Walter Mosley’s Easy Rawlins is forced into something he doesn’t want to do every time is friend Mouse, a really bad dude, shows up. He has to choose between his loyalty and love for his friend and protecting himself and his friends.
Author Steven James suggested an exercise for discovering your character’s inner demons.
Brainstorm a list of at least 10 inner demons your hero has to fight. Ten. Get creative. Then choose the best one. Work that demon into your hero’s backstory, and show how it is affecting him in the present—and could hinder him even further in the future. Give him actions that demonstrate the flaw.
Don’t be easy on your characters. Test them. You may care about your character, but plunge them into trouble. Test their convictions.
Threaten your character to go against his convictions. Will they go against a belief in order to get out of a tough situation? If they can make money without consequences even if it contradicts a belief, will they take the money?

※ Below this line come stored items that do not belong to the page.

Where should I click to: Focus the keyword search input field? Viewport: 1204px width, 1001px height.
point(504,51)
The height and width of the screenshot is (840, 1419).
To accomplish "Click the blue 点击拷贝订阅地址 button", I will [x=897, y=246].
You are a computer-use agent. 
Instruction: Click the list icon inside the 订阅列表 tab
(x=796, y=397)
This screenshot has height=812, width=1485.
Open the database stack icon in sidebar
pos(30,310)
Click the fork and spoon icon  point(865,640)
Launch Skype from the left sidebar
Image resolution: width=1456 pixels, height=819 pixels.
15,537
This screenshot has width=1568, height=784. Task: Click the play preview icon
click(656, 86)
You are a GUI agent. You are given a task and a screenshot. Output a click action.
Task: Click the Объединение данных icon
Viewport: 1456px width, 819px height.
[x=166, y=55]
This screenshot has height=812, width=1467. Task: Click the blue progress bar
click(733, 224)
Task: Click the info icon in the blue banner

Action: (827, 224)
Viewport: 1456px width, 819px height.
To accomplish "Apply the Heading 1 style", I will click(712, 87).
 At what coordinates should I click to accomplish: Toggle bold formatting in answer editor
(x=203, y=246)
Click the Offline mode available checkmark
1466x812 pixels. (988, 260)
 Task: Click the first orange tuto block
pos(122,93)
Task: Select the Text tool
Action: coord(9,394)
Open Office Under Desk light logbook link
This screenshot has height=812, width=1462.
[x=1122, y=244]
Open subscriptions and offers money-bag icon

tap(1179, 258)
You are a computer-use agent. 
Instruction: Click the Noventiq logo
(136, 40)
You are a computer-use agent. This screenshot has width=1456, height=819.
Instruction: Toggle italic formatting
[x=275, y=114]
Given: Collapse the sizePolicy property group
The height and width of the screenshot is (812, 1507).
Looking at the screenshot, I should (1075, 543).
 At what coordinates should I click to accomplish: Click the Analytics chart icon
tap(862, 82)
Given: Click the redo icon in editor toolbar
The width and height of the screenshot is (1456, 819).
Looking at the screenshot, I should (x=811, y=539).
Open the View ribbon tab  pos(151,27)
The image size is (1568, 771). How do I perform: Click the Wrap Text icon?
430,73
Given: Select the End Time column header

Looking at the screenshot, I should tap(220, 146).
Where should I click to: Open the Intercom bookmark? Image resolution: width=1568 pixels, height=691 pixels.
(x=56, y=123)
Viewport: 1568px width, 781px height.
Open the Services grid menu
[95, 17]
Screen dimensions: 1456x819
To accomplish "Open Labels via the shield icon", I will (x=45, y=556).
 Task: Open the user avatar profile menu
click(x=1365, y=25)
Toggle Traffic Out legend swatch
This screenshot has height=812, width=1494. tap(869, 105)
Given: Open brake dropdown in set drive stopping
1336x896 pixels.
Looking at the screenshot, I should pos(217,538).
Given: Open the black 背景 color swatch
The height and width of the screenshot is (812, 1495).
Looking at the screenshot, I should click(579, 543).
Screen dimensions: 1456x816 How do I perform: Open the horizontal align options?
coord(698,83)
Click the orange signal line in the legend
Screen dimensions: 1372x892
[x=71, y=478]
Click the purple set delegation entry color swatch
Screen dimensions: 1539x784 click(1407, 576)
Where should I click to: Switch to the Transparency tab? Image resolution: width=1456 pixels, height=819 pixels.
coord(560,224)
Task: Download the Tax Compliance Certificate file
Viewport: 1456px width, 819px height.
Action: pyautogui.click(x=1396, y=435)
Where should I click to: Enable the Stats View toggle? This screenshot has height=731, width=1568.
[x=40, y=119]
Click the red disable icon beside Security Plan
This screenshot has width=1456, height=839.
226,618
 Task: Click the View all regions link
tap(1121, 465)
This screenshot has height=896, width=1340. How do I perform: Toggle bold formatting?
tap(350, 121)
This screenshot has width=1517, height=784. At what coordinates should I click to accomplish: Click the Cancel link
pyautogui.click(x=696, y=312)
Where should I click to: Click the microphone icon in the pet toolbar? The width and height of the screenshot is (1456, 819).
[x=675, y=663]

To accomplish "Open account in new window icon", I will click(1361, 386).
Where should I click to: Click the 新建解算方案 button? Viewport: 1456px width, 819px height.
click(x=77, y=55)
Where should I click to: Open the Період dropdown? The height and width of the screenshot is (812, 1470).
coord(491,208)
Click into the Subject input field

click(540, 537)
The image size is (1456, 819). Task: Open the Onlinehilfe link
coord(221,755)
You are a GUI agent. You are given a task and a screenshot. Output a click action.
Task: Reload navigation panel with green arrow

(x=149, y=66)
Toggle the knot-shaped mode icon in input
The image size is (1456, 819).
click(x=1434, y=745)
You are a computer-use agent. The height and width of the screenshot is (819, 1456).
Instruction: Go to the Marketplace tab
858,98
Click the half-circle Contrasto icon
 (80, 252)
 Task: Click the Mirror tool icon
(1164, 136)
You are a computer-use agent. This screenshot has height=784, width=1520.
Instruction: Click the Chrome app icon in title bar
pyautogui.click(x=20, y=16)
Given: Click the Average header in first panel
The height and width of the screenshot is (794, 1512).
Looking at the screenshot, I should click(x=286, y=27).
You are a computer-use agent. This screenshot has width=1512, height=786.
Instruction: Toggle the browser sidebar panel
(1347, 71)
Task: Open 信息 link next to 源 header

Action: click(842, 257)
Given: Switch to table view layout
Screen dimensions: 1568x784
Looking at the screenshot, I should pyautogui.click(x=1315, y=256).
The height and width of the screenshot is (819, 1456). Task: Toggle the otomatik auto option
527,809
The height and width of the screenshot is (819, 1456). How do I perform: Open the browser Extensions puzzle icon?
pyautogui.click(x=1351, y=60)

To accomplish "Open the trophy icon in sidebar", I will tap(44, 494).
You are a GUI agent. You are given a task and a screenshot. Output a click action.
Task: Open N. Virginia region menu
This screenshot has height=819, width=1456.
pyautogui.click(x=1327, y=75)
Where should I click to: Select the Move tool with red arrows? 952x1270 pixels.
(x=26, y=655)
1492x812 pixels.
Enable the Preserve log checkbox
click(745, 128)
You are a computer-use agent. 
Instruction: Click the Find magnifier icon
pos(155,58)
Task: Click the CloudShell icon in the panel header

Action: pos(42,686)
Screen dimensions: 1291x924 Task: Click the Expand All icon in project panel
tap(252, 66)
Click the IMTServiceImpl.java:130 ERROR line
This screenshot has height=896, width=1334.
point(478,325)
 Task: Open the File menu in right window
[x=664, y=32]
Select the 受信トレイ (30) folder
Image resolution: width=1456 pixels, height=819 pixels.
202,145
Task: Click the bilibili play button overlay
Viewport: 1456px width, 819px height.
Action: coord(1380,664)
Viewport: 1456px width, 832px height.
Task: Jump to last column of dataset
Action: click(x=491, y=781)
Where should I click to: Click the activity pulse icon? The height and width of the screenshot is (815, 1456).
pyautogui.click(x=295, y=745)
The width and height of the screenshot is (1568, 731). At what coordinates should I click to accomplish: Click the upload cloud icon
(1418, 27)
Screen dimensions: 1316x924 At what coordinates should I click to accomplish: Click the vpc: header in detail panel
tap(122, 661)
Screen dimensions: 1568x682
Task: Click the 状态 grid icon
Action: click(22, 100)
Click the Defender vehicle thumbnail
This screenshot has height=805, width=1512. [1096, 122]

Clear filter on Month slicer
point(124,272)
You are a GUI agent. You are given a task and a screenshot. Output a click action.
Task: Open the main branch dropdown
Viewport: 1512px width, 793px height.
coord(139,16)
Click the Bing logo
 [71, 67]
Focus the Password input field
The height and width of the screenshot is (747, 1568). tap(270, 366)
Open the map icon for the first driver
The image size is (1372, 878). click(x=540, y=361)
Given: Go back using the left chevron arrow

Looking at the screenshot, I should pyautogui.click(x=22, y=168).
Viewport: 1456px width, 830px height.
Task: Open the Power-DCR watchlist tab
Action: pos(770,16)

Adrian McKinty’s Killian in Falling Glass has multiple chances to get himself out of financial trouble, but each opportunity offers a moral challenge.
Push your character to struggle with beliefs.Think of a way to challenge one of your character’s strongest convictions. Then think of something else equally bad. Then force him to make a choice between the two.
Push Your Character Into A Corner
Force your character to act. There’s only one discernible way out, but it contradicts a strong conviction. Look at the two conflicting beliefs. Then, raise the stakes. This dilemma works well as you head into a conflict toward the end of Act 3 in a Four-Act structure.
Push his loyalty to his law enforcement organization and his moral belief. He wants to keep his job, but it means losing his wife. What choice does he make?
Ask “What if?” as you work through the dilemma. The higher the stakes for the decision, the sharper the dramatic tension and the greater your reader’s emotional engagement.
Delve into grey areas. If neither choice is good, how does your character make a choice? Does the end justify the means? What will your character sacrifice for each choice? When is doing the right thing wrong?
Jo Nesbø creates moral choices for Harry Hole pitting his obsessive drive and sometimes illegal choices against the law itself and his love for his family. And Michael Connelly pits Harry Bosch and his belief, “Everybody counts or nobody counts,” against police procedure and the law.
Moral Depth Power
When you give your character a belief system and test their actions against their convictions, you heighten tension. You supply your reader with a look at the character’s belief system and how the character operates in their world. Empathy and tension are two strong pulls to reader engagement.
Create the puzzle and slove the mystery, and along the way give your character some very tough choices.